Hong Kong : Six personnes arrêtées pour « publication séditieuse », liées au média pro-démocratie Stand News qui va fermer

Edit de 9h40 après le communiqué de Stand News

Depuis 2019, le mouvement pro-démocratie à Hong Kong fait l’objet d’une féroce répression. Dernier épisode en date, les autorités, pro-Pékin, ont arrêté mercredi au moins six personnes liées au média pro-démocratie en ligne Stand News pour « publication séditieuse ». Le Comité pour la protection des journalistes a dénoncé « une attaque ouverte contre la liberté de la presse déjà en lambeaux à Hong Kong ».

La police a annoncé avoir arrêté six personnes pour « conspiration » en vue de diffuser une « publication séditieuse ». Plus de 200 policiers ont mené des perquisitions au siège de Stand News dans le district de Kwun Tong et aux domiciles de plusieurs employés du média. La police a précisé avoir été autorisée par un tribunal à « chercher et saisir du matériel journalistique d’intérêt ». Un journaliste de l’AFP a vu le rédacteur en chef de la publication, Patrick Lam, être conduit menotté à l’intérieur des bureaux de Stand News.

Au moins cinq perquisitions

Selon les médias locaux, la police a également arrêté l’ancien rédacteur en chef Chung Pui-kuen, ainsi que quatre anciens membres du conseil d’administration qui avaient démissionné en juin. Parmi ces derniers figurent la star de la pop cantonaise Denise Ho et l’avocate et ancienne membre du Conseil législatif de Hong Kong Margaret Ng. Les deux autres anciens membres sont Christine Fang et Chow Tat-chi. Peu avant l’aube, Stand News a annoncé dans une vidéo en direct sur Facebook que la police était devant la porte de son rédacteur en chef adjoint Ronson Chan.

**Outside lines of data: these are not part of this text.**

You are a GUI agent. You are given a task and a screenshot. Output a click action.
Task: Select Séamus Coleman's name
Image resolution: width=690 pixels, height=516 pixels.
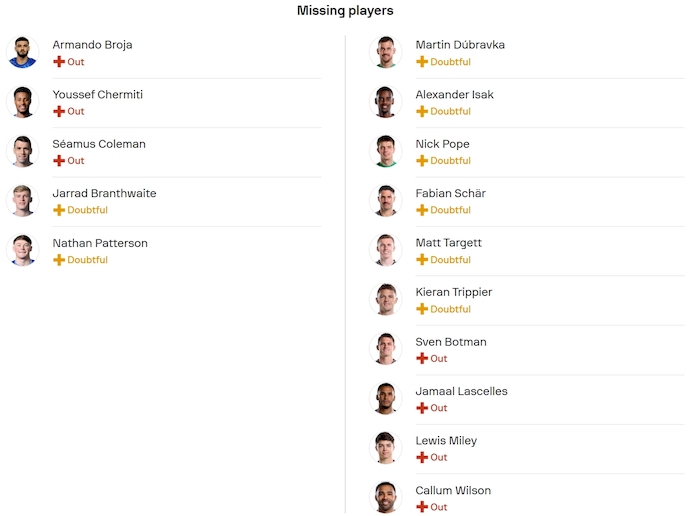(x=99, y=144)
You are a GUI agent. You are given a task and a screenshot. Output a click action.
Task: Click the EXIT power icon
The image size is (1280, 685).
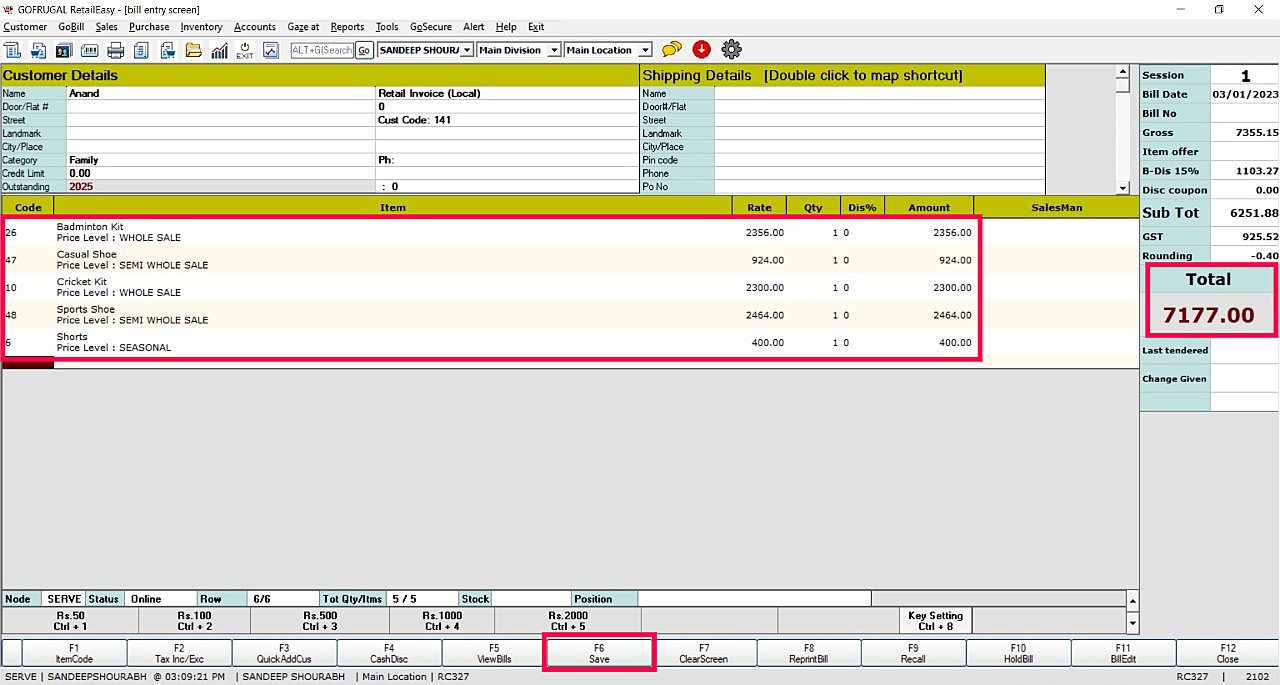[x=245, y=50]
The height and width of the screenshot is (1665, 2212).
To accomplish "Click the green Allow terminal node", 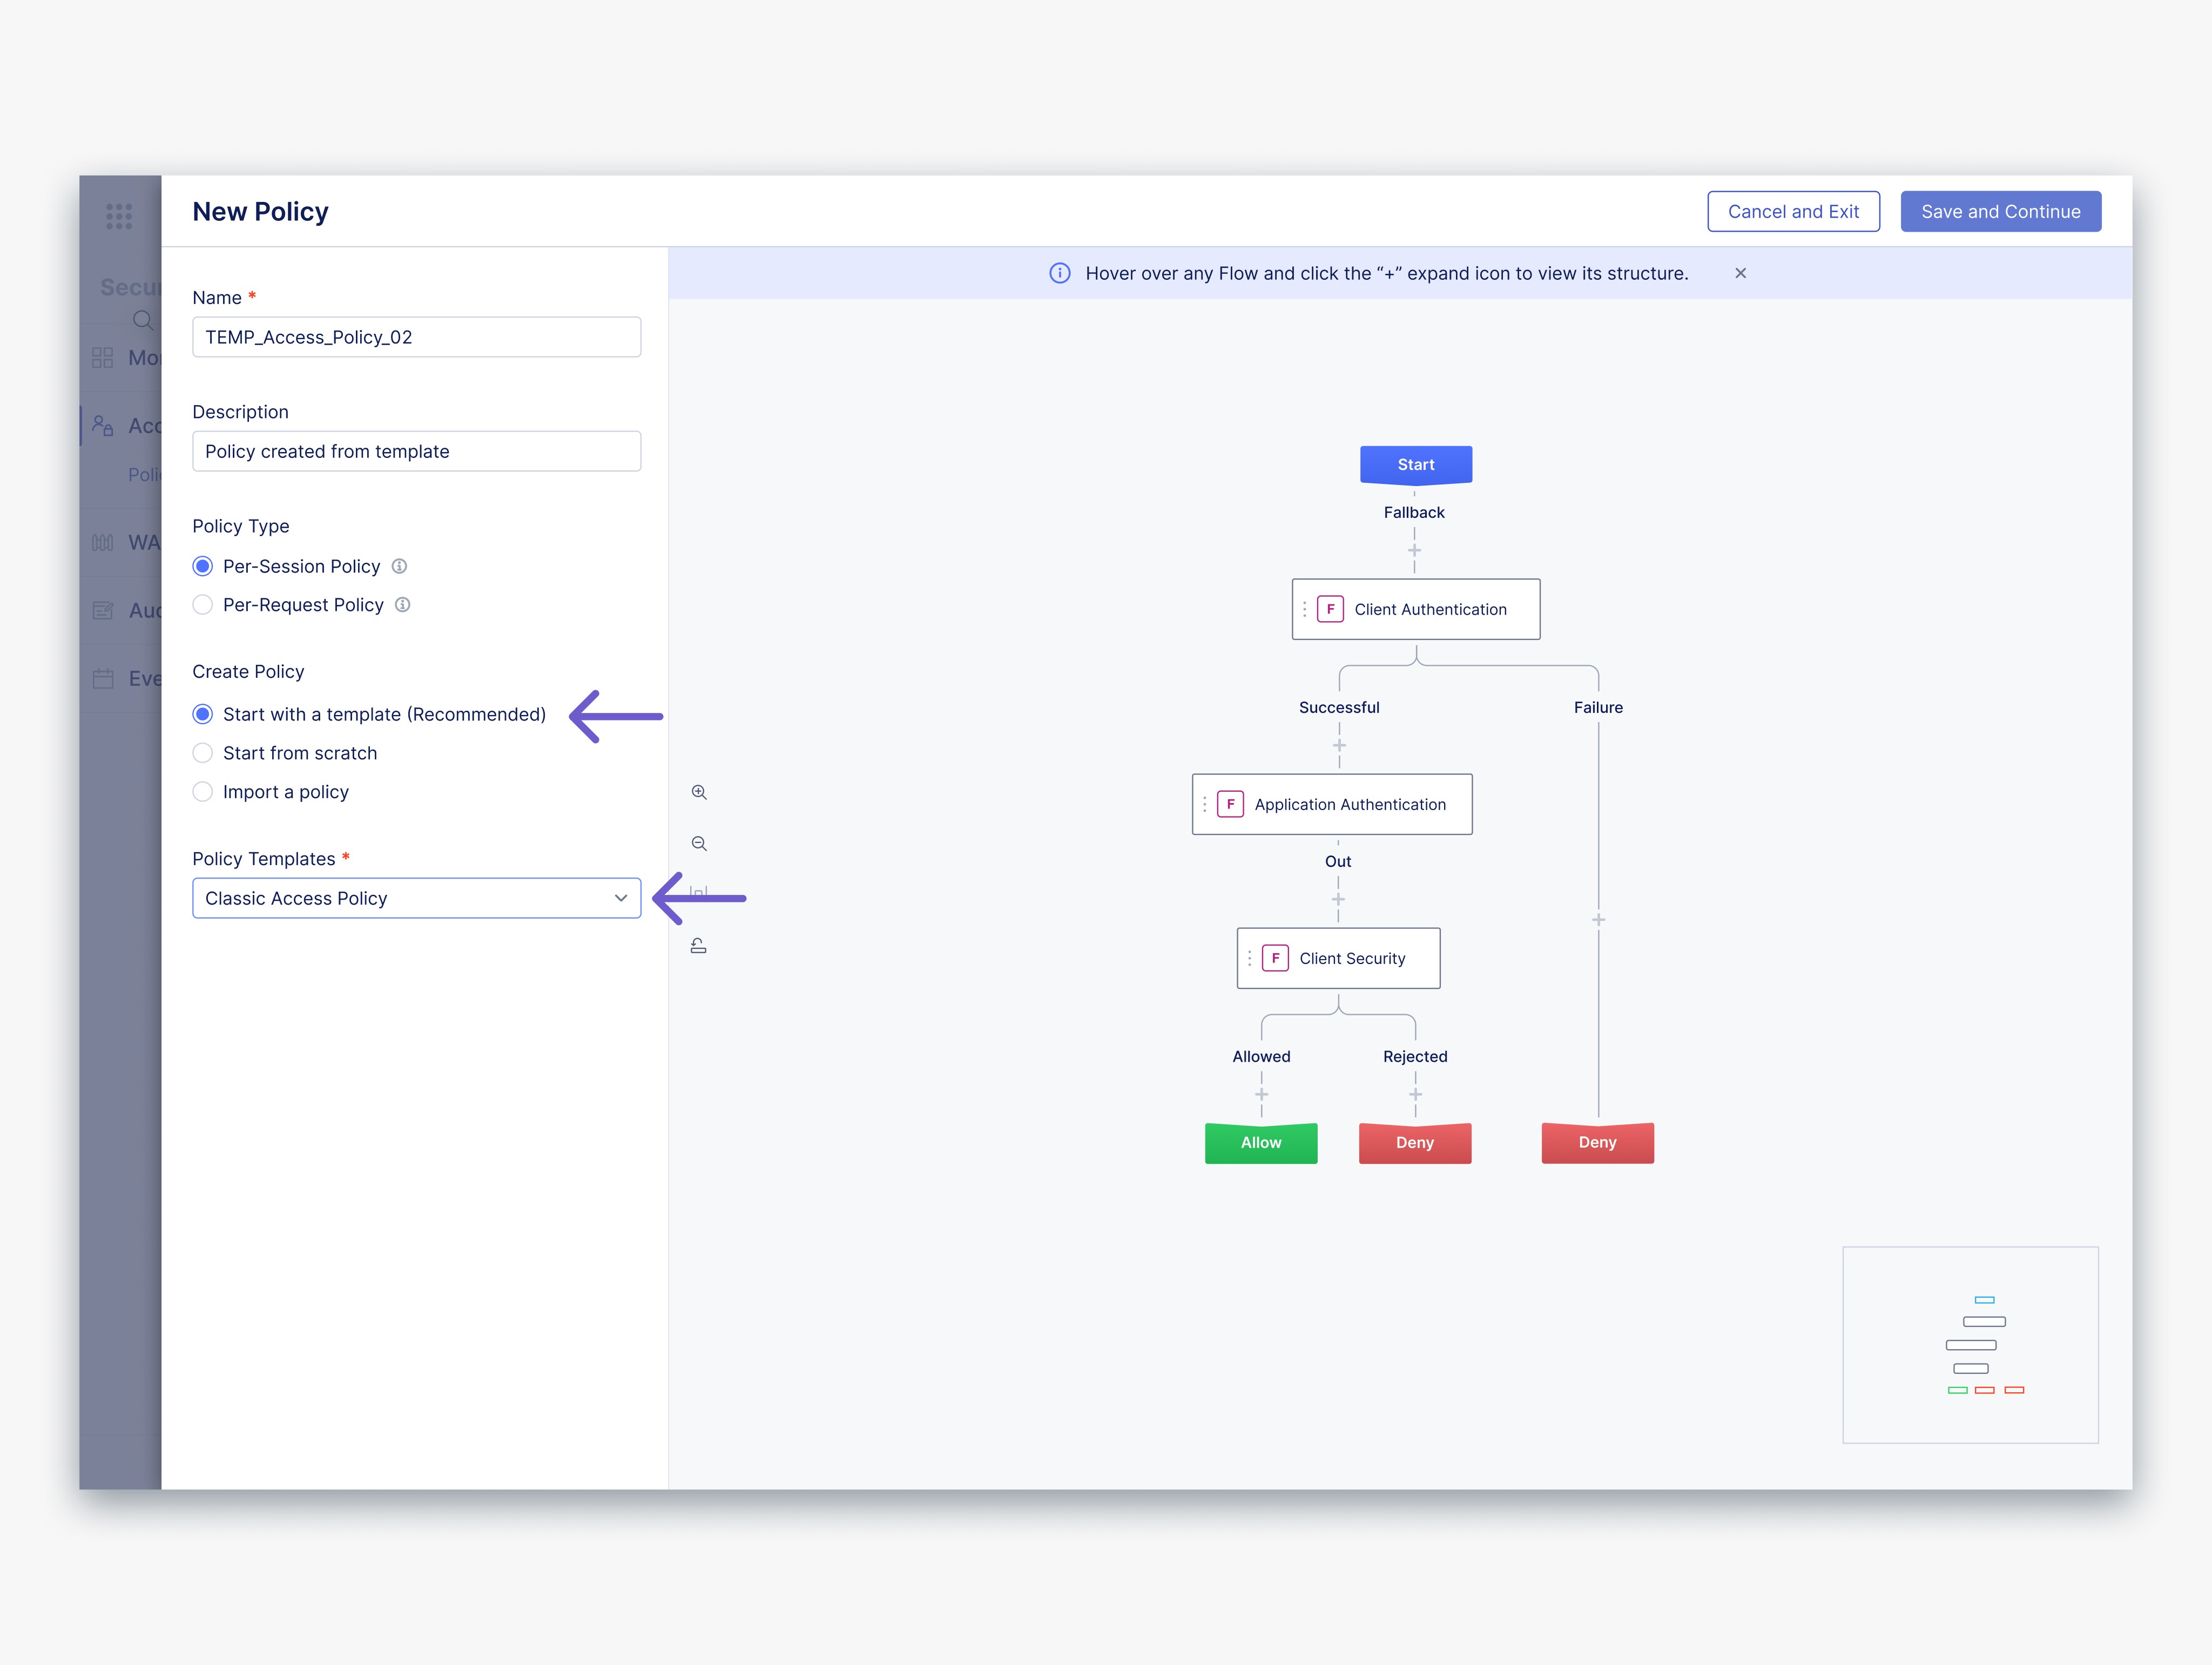I will tap(1260, 1143).
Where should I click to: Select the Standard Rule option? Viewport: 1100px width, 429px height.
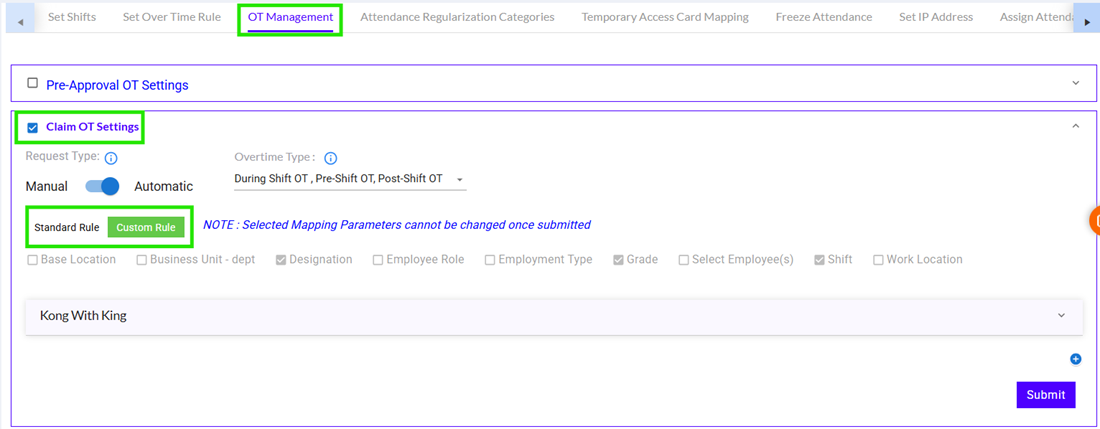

Rosson Chan, qui est également président de l’Association des journalistes de Hong Kong, a dit que son domicile avait été fouillé et que la police avait saisi chez lui du matériel informatique. Mais il n’a pas été arrêté. « Stand News a toujours pratiqué le journalisme de façon professionnelle », a-t-il déclaré. « Les accusations criminelles ne changent rien à cela ». Au moins quatre autres membres du personnel de Stand News ont vu leurs domiciles perquisitionnés. Stand News, fondé en 2014, avait été nominé en novembre pour le Prix de la liberté de la presse de Reporters sans frontières.

Sur sa page Facebook, Stand News a annoncé la démission de son rédacteur en chef Patrick Lam et le licenciement de tout le personnel après cette vague d’arrestations. Le site ne sera plus actualisé et sera mis hors ligne prochainement, a-t-il également indiqué.

Deuxième média visé

Pendant les manifestations antigouvernementales de 2019, plusieurs de ses journalistes avaient eu maille à partir avec la police. Dans un épisode resté célèbre, une reporter du média avait filmé en direct l’attaque ultraviolente menée par un groupe d’individus masqués contre des manifestants pro-démocratie dans une station de métro, et avait continué à filmer alors même que les assaillants s’en prenaient à elle.

Stand News était la cible ces derniers mois de vives critiques des autorités. Le responsable de la sécurité de Hong Kong, Chris Tang, l’avait récemment accusé de publier des informations « biaisées, diffamatoires et diabolisées » sur les prisons de la ville. Il s’agit de la deuxième entreprise de presse locale à se retrouver dans le collimateur des autorités. En juin, le journal pro-démocratie Apple Daily avait fermé après le gel de ses actifs et l’arrestation de ses principaux dirigeants en vertu d’une nouvelle loi drastique sur la sécurité nationale imposée par Pékin en juillet 2020.